En realidad, he de confesar, que se trata de mis digresiones. Por eso, advierto que para cualquier curioso lector, podrían ser poco interesantes, intrascendentes, banales y hasta aburridas. Entonces -me pregunto- ¿para qué las escribes? Aún no he hallado respuesta para esta pregunta.
domingo, 30 de marzo de 2008
Aún hay nómadas y aventureros, sólo que son sórdidas las anécdotas que te cuentan de sus azarosas vidas, que dicen que hay quienes ganan para vivir matando y otros que van con los muertos en vida prolongándoles la mirada por el entorno, como si fuesen todavía capaces. El mundo ha dado no sé cuántos pasos atrás y ahora la gente, chavalería e general, pero también ancianos, mujeres y niños, algunos sin nacer, se embarcan en cualquier cosa que flote y huyen de una vida para entrar en otra que oyeron decir que es mejor y hasta a veces resulta y vuelven con nuestra mentirosa moneda sonándoles en el zurrón de polipiel comprado a un colega en el mercadillo de los miércoles. ¿No habéis recorrido ninguno de estos neozocos?

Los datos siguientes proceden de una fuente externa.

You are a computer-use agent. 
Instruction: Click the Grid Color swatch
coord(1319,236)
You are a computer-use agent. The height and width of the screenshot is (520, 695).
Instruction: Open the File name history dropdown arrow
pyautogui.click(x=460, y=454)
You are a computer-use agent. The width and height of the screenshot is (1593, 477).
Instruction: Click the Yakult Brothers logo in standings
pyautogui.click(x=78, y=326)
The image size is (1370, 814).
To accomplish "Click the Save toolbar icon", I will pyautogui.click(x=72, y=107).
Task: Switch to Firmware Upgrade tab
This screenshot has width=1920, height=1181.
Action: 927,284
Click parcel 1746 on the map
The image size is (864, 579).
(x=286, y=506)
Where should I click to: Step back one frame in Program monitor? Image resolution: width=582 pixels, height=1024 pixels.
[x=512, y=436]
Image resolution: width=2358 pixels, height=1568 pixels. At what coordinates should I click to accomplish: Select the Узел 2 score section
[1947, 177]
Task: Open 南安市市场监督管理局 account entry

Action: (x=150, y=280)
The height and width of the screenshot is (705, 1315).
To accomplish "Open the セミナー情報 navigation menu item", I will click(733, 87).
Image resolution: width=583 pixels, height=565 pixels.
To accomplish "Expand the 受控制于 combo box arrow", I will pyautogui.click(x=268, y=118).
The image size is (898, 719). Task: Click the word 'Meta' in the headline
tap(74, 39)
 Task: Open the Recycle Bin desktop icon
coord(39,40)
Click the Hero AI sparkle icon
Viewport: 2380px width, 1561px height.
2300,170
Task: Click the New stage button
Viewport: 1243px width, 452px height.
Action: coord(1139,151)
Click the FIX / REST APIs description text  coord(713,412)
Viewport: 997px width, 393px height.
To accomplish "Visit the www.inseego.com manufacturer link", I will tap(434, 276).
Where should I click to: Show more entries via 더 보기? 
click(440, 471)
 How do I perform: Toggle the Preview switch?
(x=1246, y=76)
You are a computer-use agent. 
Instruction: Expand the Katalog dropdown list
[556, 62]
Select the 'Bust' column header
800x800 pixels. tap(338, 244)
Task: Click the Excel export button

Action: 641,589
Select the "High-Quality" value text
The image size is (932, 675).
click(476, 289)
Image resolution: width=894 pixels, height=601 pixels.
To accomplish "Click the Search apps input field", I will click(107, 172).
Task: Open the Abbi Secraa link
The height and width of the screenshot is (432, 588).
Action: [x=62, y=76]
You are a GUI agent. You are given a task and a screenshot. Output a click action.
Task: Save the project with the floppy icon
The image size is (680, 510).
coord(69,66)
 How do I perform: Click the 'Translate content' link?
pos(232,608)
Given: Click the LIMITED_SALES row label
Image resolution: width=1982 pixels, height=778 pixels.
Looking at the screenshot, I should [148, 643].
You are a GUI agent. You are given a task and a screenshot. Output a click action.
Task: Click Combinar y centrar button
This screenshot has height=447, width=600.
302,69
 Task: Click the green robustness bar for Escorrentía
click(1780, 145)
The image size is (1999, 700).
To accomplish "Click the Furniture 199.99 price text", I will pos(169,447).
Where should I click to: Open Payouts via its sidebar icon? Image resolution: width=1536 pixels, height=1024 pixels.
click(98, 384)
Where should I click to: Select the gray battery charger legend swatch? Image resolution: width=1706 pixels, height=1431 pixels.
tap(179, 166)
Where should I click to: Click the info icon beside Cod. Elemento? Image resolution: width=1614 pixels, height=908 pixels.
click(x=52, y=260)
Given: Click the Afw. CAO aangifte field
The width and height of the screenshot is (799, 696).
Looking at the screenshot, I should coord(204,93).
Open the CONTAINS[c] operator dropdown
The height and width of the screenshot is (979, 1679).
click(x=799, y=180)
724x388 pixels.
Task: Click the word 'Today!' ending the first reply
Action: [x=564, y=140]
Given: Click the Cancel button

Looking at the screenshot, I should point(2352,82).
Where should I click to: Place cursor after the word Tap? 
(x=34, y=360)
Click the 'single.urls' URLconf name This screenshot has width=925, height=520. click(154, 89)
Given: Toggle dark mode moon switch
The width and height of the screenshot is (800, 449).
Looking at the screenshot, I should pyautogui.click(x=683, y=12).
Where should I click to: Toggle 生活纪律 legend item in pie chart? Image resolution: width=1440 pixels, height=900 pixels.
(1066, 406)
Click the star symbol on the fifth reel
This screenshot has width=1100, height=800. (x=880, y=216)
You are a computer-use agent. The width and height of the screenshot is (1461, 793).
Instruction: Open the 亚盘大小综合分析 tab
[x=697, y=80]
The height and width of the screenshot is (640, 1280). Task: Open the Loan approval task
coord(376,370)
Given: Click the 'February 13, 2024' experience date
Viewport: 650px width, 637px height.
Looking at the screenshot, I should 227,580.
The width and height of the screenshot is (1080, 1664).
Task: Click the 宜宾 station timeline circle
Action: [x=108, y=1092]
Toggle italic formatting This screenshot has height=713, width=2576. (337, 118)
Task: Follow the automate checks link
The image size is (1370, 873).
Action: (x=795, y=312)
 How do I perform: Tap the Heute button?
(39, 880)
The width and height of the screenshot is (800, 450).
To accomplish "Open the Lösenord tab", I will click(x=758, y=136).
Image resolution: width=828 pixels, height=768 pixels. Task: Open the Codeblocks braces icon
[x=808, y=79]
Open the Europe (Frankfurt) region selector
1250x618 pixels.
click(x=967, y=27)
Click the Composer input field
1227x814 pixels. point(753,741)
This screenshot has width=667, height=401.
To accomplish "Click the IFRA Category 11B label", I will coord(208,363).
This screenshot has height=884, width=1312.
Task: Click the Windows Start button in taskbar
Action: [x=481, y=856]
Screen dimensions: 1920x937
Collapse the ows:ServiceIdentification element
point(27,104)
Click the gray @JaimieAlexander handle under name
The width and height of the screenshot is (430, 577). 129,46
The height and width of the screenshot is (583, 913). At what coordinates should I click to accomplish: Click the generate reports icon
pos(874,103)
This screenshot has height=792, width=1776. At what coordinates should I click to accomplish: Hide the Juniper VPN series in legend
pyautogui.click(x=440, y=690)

Huelen a oriente, incluso, y desbordan de imitaciones de todo. Casi siempre hay un tenderete de bolsas que huelen a piel que no lo es o tal vez sí, para colgarse del hombro, sujetarse al cinturón, con muchos departamentos, cremalleras que se enganchan y se desenganchan, s empachan o quedan de pronto boquiabiertas. Que tú cumprá y tienes de poner telefonino y dinero, secreto y la máquina de fotos. Pero no compro, me quedo absorto viéndolos trabajar con paciencia y habilidad de orfebres, con la cara oculta bajo pelambre de días, sucios, desaliñados, tal vez felices, casi siempre con un perro dormido bajo el mostrador, como decían nuestros emigrantes de hace dos siglos que dormían bajo los mostradores de las bodegas habaneras, después de trabajar de sol a sol, como debe hacerse y hacen las aves de corral, pero tampoco es cosa de ejemplarizar en su mundo, que debe ser el de los buhos, que en cambio trabajan de noche y por eso parece que se asustan, cuando pasas de día bajo su rama de la umbría y abren unos ojos perezosamente disparatados y se mueven y ahuecan las alas un momento, como la abuelina, cuando la sacabas de su sopor, allá en la ancianidad y rebullía en el sillón de mimbre.